広く被爆の実相を伝え、核兵器廃絶に向けた国際世論を醸成するため、平成7年(1995年)から広島市と長崎市は共同で、海外「ヒロシマ・ナガサキ原爆・平和展」を開催しています。
オープニング前に展示を見学される林肇(はやし はじめ)駐英国日本国大使夫妻(ダラム市)
G7広島サミット開催直後の令和5年6月7日から9月10日まで英国のダラム市において、また、令和6年1月8日から2月28日まで同国のベルファスト市において、「ヒロシマ・ナガサキ原爆・平和展」を開催しました。
展示内容は、ともに、動員学徒として作業中に被爆し、犠牲となった中学生が被爆時身に着けていた腕章、中身が黒焦げになった弁当箱の複製、佐々木禎子
(ささき さだこ)さんの折り鶴など実物資料20点のほか、広島・長崎の被爆の実相を説明したパネル30点などです。
オープニング前に展示を見学される林肇(はやし はじめ)駐英国日本国大使夫妻(ダラム市)

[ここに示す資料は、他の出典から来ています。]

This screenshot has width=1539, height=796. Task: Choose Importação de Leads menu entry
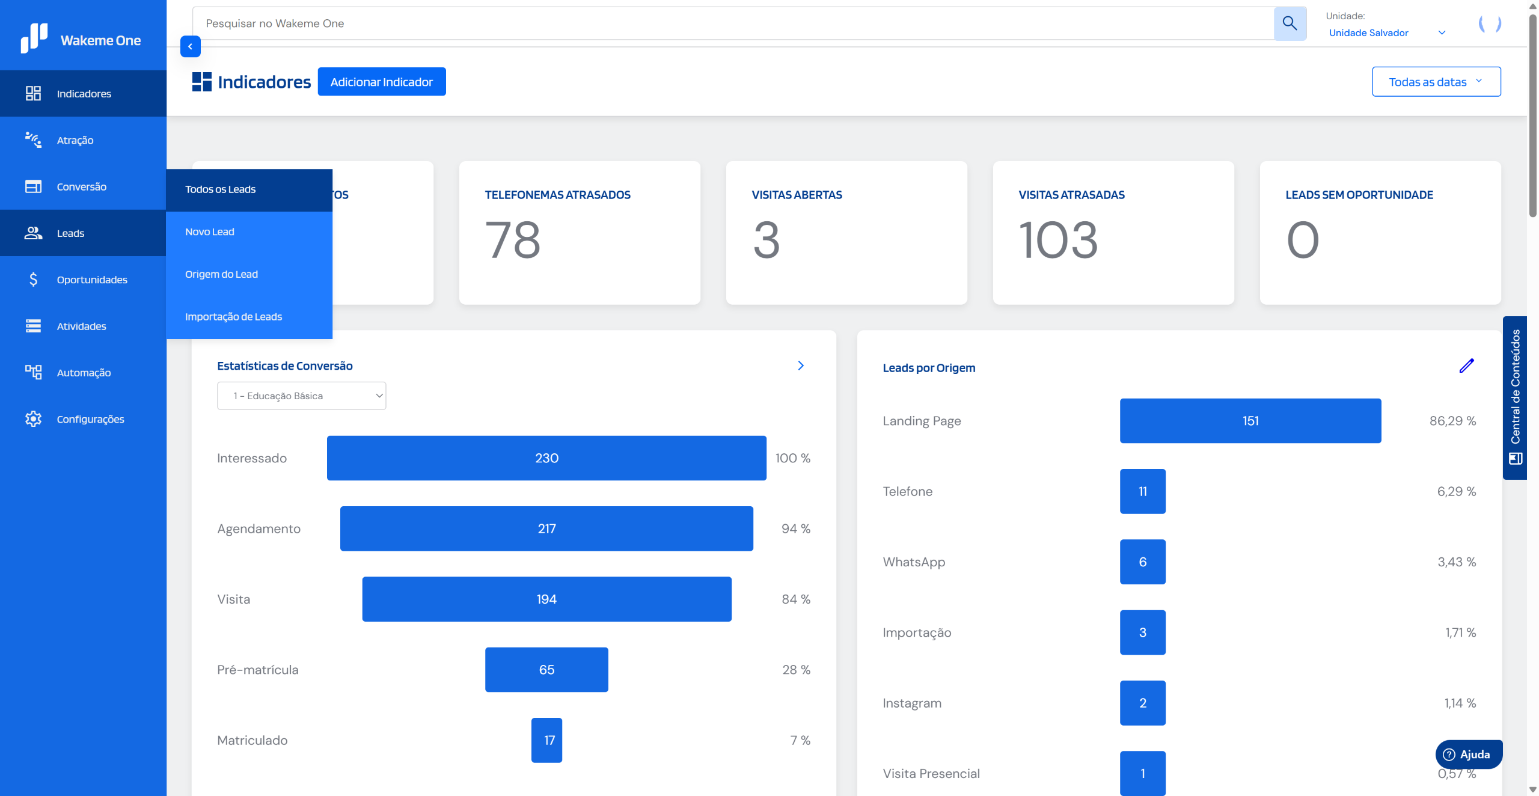tap(233, 316)
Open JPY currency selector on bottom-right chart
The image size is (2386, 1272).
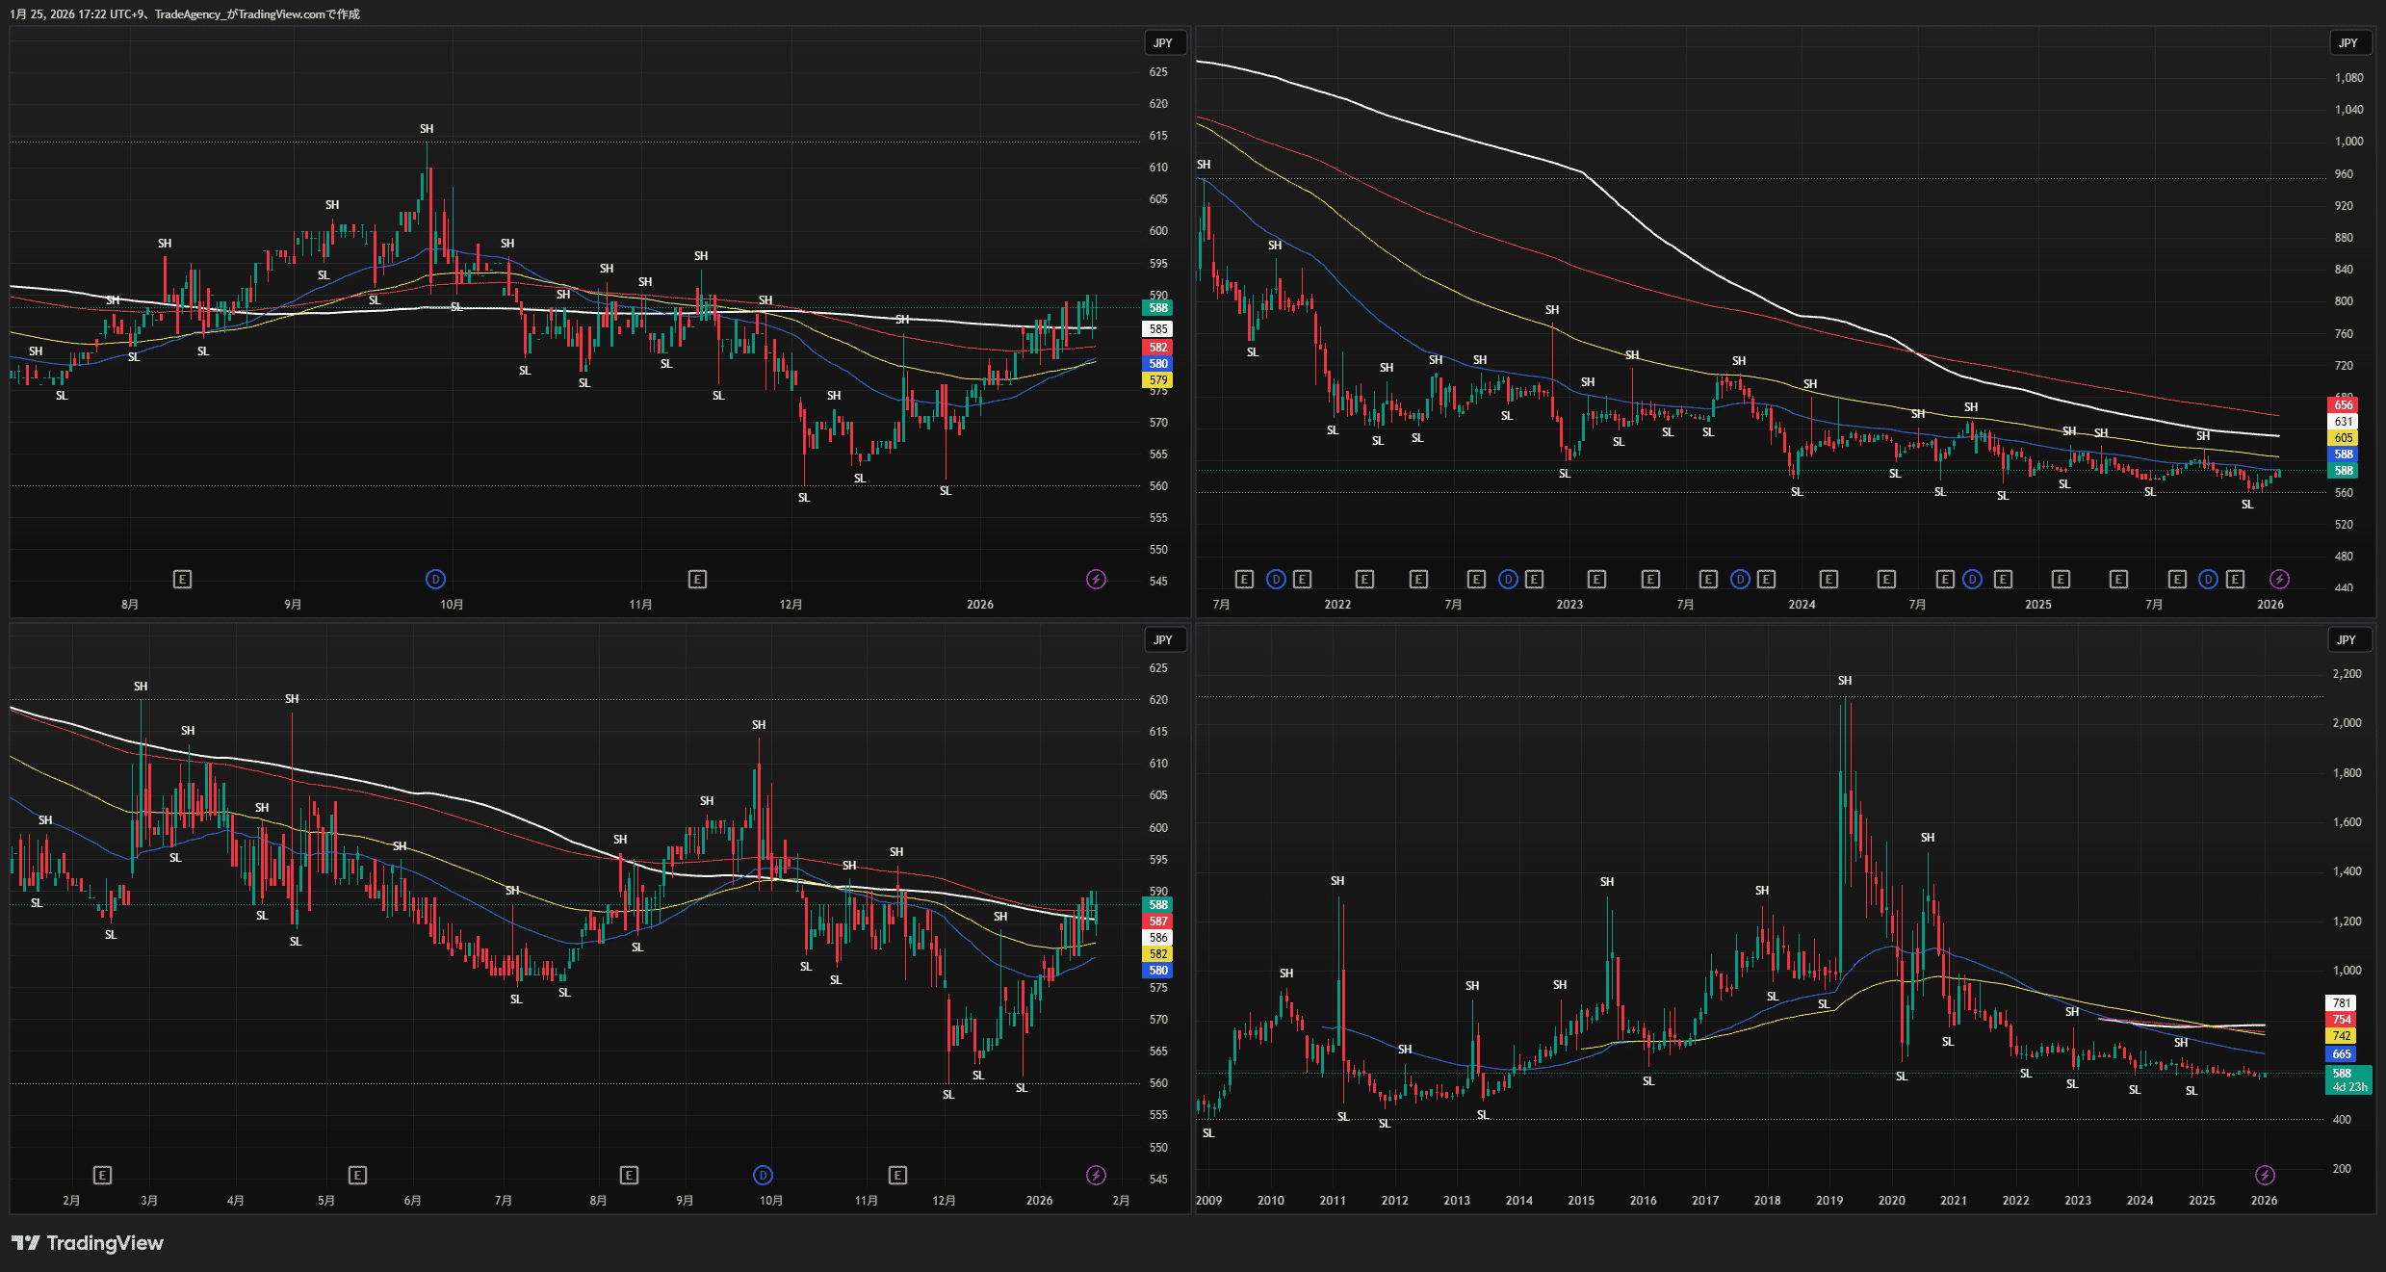[x=2346, y=639]
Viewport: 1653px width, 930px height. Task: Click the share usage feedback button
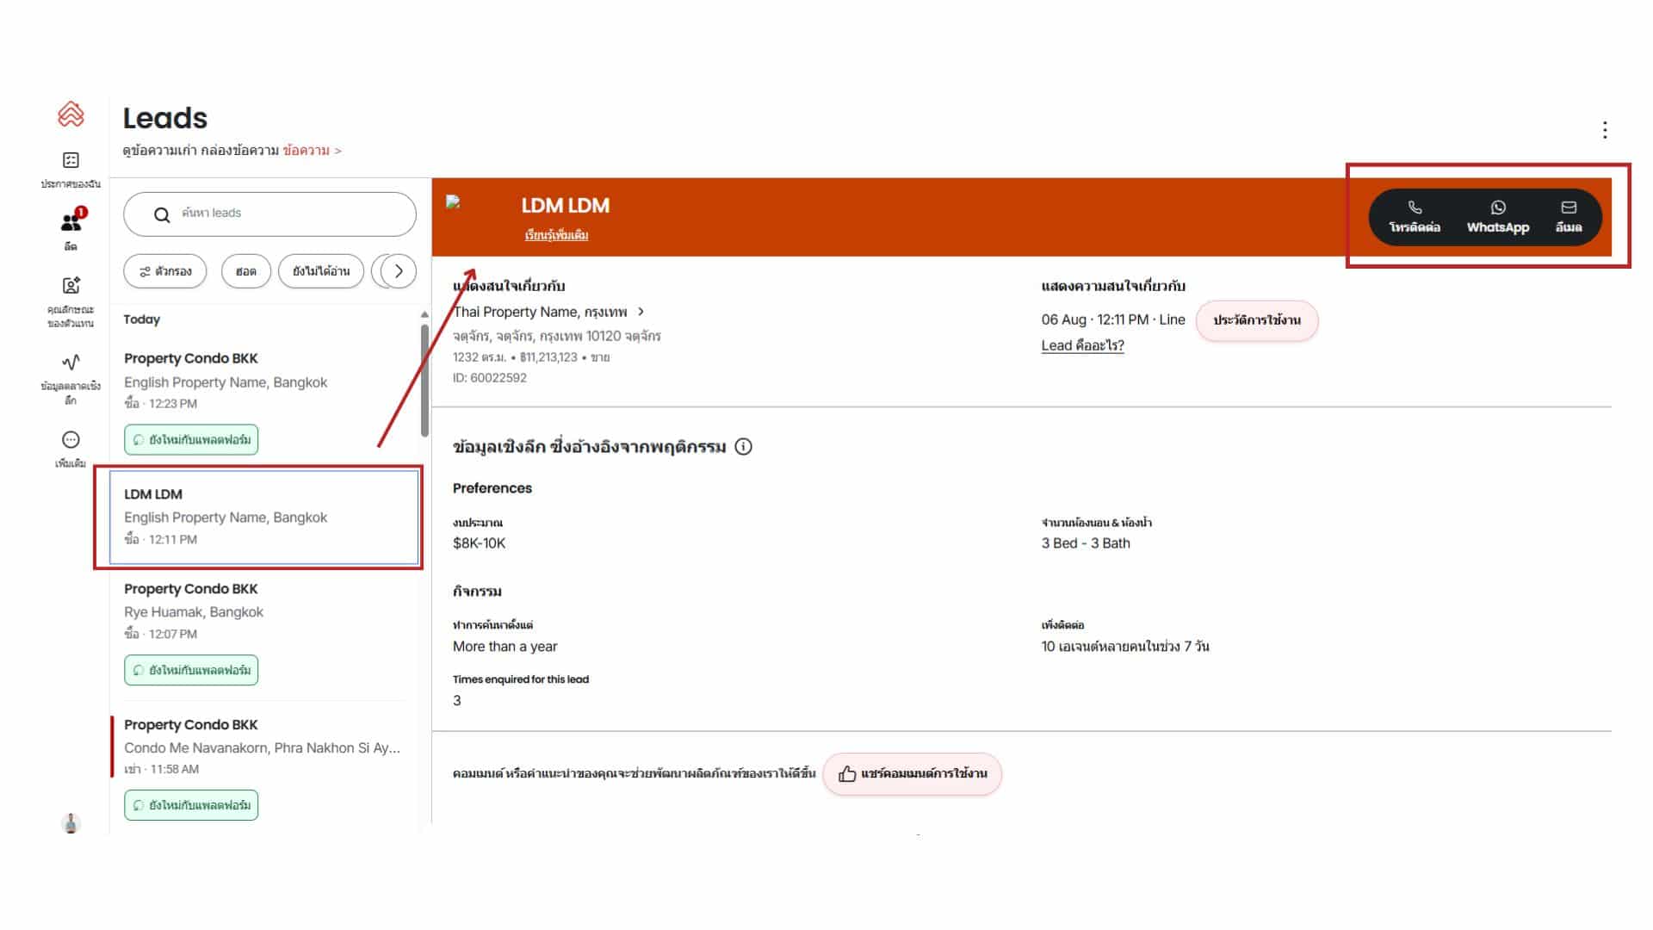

まず、ダラム市での展示は、ダラム大学東洋博物館が会場となりました。
開催期間中には、詩や折り鶴のワークショップを実施したほか、8月1日には広島市とダラム市をオンラインで結び、被爆体験証言者の河野キヨ美
(こうの きよみ)さんが、被爆体験証言を行いました。
さらに、9月には、朗読ボランティアを現地に派遣し、原爆詩や体験記の朗読会を実施しました。
ダラム市のアンケートでは、「核兵器がもたらす惨状を思い起こさせる非常にタイムリーな展示会だ。」「人間が人間に対して行った非人道性の影響を目の当たりにし、非常に衝撃を受けた。」「核兵器を保有する、あるいは保有しようとしている国の指導者たちは皆、この展示会を訪れるべきだ。」などの感想が寄せられました。
また、ベルファスト市での展示は、リネンホールが会場となりました。
開催期間中には、折り鶴や書道のワークショップを実施したほか、広島市とベルファスト市をオンラインで結んで被爆体験証言者の八幡照子
(やはた てるこ)さんによる被爆体験証言を2回実施しました。
その際、北アイルランド紛争の体験者の方も、「ヒロシマ・ナガサキの体験に触れることにより、改めて自分たちの街の歴史を思い起こし、平和や和解の尊さを再確認し、若い世代にも継承したい。」として、自身の体験を話されました。
このように参加者は、悲惨な歴史は二度と繰り返してはならないとのメッセージを共有しました。